Maurice Post

Biographical details
- Born: July 3, 1882 Paradise Township, Michigan, U.S.
- Died: August 7, 1974 (aged 92) Walnut Creek, California, U.S.

Playing career

Football
- 1905: Kalamazoo

Baseball
- 1904–1905: Kalamazoo
- Positions: Halfback Catcher (baseball)

Coaching career (HC unless noted)

Football
- 1906: Plainwell HS (MI)
- 1906: Kalamazoo

Baseball
- 1907: Western State Normal
- c. 1914–1920: Stadium HS (WA)

Head coaching record
- Overall: 1–3–1 (college football)

= Maurice Post =

American sports coach and educator (1882–1974)

Maurice Eaton Post (July 3, 1882 – August 7, 1974) was an American and educator and football and baseball coach . He was the head football coach at Kalamazoo College in Kalamazoo, Michigan for one season, in 1906, compiling a record of 1–3–1.

Post was captain of the Kalamazoo football team in 1905. He was also captain of Kalamazoo's baseball team, on which he played as a catcher.

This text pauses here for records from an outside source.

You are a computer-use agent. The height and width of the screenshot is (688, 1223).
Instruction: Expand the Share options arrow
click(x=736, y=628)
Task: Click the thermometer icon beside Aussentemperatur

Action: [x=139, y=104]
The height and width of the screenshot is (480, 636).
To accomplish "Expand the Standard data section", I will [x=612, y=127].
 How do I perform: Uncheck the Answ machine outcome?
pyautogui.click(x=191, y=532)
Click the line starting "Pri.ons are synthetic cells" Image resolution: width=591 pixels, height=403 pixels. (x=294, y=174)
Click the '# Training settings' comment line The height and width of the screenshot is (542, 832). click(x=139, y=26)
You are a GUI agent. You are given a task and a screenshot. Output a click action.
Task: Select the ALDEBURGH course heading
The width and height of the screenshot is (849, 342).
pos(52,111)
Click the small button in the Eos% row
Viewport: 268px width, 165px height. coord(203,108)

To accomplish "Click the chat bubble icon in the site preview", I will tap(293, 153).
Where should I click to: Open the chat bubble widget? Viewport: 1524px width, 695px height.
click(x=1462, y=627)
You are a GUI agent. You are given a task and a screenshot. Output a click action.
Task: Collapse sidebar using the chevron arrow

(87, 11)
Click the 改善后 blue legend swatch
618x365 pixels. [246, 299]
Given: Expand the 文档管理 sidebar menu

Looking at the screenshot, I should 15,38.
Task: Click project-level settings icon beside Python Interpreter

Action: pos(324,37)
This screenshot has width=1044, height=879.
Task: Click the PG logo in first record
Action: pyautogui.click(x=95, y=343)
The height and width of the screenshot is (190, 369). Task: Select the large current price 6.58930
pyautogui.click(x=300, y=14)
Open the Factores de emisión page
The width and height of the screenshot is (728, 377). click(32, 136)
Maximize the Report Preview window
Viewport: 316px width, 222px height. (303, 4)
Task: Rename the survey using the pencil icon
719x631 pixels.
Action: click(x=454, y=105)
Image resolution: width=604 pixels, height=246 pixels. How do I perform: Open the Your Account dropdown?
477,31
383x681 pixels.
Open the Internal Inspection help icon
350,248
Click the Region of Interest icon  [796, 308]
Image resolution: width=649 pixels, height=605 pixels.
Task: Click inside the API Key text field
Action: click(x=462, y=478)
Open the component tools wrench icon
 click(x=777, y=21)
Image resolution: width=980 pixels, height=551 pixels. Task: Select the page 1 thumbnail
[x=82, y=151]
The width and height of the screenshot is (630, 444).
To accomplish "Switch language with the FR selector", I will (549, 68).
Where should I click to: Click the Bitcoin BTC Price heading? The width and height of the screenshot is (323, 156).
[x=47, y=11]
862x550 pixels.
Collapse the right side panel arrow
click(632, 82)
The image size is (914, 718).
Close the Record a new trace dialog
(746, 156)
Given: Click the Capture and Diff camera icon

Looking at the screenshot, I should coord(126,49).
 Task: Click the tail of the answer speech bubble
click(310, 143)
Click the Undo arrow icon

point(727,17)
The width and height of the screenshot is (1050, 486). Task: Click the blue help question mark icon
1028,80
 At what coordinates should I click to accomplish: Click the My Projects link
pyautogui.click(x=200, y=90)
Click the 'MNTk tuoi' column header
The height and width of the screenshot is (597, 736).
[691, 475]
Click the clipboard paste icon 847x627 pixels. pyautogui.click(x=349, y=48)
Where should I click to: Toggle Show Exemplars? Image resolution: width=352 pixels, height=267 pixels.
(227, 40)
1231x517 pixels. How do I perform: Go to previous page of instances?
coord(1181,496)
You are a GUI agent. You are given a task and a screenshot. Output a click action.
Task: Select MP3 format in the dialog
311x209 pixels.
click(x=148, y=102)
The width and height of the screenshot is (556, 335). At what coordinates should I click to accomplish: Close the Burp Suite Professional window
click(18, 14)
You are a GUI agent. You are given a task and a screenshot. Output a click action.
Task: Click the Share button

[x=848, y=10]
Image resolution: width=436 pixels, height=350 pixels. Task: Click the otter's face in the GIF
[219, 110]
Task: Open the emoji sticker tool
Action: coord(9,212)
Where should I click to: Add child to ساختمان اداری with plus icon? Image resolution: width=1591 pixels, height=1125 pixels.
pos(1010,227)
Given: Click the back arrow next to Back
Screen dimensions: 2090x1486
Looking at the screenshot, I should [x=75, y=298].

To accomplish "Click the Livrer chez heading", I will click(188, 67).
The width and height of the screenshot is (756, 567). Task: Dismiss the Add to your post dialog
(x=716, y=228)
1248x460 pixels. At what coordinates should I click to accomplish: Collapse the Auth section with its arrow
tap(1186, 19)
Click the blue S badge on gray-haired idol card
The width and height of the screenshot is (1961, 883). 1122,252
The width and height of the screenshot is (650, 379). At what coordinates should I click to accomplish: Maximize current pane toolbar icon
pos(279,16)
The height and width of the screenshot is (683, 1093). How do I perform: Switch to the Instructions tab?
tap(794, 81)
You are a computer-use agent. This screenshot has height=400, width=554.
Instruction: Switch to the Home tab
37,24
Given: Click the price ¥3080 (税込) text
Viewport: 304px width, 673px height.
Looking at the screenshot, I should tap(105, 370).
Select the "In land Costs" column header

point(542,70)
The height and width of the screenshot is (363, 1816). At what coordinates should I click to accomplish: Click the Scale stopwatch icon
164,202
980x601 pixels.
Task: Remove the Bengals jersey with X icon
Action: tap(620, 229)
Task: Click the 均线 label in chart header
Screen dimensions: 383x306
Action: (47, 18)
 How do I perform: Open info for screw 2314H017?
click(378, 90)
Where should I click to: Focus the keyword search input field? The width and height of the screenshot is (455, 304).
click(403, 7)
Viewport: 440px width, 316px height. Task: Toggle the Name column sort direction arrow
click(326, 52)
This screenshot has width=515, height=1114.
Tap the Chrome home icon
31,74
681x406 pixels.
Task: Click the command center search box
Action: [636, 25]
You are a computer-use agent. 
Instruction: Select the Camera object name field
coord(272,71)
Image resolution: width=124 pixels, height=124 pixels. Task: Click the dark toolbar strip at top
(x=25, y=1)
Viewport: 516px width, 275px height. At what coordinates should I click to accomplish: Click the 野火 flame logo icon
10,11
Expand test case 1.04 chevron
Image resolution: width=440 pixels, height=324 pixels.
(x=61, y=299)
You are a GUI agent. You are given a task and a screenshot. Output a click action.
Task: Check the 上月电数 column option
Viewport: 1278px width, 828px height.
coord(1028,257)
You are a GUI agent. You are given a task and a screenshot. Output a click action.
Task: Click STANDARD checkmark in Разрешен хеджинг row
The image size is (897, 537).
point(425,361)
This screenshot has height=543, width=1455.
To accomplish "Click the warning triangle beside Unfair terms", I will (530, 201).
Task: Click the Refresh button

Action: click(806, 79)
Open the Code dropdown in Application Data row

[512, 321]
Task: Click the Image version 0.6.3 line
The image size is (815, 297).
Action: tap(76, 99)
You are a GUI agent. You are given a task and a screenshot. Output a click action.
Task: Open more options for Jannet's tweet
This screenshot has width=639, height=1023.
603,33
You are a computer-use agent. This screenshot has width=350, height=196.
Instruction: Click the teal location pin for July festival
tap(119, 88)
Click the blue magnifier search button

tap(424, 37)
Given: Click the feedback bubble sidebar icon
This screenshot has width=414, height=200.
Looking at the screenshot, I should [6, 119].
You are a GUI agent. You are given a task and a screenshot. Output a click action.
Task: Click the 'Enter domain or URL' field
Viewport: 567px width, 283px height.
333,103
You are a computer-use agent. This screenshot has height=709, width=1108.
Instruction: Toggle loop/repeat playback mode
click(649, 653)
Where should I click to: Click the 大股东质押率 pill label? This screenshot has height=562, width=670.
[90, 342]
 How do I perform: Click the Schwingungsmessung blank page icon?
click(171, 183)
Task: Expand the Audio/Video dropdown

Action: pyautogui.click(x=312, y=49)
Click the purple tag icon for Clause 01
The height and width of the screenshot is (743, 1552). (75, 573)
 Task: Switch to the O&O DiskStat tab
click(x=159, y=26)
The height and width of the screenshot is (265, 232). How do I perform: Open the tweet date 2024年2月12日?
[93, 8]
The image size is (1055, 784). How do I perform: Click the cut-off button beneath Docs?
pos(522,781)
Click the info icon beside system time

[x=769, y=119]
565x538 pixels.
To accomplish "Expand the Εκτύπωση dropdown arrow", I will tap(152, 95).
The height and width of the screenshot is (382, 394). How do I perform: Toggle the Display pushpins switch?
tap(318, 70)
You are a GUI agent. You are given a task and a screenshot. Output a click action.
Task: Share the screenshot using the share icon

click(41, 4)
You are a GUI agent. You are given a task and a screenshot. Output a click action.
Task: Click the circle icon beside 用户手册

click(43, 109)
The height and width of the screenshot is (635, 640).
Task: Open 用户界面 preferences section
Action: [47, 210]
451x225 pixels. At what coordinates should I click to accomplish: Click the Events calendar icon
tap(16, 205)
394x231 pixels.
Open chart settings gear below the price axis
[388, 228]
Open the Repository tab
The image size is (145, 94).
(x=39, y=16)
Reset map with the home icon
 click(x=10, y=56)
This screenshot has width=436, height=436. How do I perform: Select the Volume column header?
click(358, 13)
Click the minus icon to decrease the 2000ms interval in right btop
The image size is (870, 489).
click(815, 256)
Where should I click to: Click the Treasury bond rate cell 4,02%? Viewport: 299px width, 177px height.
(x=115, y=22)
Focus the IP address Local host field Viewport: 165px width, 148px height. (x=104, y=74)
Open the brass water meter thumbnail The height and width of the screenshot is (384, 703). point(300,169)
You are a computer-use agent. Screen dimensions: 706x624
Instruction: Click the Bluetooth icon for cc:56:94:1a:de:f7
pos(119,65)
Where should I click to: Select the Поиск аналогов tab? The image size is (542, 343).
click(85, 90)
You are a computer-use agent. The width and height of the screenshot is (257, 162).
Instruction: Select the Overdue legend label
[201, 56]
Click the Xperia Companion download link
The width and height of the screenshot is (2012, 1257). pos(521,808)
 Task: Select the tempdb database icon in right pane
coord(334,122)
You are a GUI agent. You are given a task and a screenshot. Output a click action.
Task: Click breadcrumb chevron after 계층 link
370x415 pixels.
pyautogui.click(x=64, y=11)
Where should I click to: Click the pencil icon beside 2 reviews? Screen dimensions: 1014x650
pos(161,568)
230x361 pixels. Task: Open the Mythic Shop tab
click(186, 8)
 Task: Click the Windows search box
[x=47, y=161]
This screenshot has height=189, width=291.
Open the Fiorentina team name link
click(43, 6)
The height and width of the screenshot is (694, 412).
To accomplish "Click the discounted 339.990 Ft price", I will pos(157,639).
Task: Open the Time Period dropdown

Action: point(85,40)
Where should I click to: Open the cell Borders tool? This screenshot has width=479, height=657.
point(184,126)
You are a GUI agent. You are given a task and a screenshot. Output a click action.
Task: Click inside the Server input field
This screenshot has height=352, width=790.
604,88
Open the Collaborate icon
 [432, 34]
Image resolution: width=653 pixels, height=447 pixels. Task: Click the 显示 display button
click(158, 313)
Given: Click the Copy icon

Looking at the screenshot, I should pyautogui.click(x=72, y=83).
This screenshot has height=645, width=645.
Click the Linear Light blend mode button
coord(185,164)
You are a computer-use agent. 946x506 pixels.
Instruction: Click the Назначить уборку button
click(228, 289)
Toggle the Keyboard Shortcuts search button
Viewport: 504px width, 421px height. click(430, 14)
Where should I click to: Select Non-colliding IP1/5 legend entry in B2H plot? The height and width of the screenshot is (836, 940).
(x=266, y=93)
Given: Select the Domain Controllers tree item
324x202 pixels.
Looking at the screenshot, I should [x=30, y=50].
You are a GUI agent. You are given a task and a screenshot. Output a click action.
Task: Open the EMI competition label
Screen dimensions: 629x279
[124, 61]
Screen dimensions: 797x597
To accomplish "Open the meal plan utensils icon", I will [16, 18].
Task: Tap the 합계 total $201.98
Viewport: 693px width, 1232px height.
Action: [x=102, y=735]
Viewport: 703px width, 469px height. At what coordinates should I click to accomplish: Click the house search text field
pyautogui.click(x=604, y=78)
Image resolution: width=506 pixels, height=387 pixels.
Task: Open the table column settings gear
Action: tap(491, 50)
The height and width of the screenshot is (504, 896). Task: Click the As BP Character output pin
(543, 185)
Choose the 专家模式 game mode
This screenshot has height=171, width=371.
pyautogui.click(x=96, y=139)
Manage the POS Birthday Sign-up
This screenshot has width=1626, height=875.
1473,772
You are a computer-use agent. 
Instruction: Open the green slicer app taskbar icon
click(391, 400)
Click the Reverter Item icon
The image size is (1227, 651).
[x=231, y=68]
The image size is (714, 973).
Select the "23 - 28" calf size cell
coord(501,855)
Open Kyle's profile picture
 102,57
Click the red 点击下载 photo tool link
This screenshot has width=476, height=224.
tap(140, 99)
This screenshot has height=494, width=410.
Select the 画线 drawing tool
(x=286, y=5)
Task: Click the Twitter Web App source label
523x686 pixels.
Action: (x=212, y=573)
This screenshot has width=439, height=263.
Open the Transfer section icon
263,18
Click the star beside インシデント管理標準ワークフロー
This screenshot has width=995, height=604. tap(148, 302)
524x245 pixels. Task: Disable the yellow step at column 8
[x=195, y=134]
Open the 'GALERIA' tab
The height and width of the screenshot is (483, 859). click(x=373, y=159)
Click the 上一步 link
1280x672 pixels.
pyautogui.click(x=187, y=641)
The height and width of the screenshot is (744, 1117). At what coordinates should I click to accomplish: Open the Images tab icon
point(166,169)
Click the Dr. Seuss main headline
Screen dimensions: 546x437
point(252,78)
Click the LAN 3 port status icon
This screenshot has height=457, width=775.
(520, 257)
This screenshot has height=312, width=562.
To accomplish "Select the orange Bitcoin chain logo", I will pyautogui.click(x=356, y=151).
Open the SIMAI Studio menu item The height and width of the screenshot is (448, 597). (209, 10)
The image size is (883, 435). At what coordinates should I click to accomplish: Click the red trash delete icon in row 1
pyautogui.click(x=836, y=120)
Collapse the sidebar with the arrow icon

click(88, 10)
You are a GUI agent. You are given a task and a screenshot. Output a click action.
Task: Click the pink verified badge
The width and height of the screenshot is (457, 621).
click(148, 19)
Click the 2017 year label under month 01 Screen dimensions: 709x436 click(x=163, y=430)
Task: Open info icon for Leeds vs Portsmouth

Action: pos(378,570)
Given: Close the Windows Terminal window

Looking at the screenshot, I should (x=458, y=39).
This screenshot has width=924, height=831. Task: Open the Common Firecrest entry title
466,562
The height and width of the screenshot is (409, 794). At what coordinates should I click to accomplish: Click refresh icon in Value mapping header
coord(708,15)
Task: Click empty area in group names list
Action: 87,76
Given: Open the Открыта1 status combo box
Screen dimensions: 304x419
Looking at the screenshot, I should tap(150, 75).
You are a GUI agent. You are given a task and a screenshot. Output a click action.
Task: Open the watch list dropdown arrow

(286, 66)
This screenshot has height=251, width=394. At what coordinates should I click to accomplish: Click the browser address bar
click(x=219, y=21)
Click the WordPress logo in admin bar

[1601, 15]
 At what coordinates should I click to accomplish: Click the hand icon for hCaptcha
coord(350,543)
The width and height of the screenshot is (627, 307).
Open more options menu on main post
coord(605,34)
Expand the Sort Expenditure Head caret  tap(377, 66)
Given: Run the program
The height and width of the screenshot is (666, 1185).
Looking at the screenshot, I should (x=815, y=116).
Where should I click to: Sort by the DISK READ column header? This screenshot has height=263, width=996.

In 1906, Post was appointed to coach the football team at Plainwell High School in Plainwell, Michigan. He left Plainwell later that fall to coach at Kalamazoo. The follow spring, he coached the baseball team at Western State Normal School—now known as Western Michigan University. In 1908, Post was teaching science at the high school in Cass City, Michigan.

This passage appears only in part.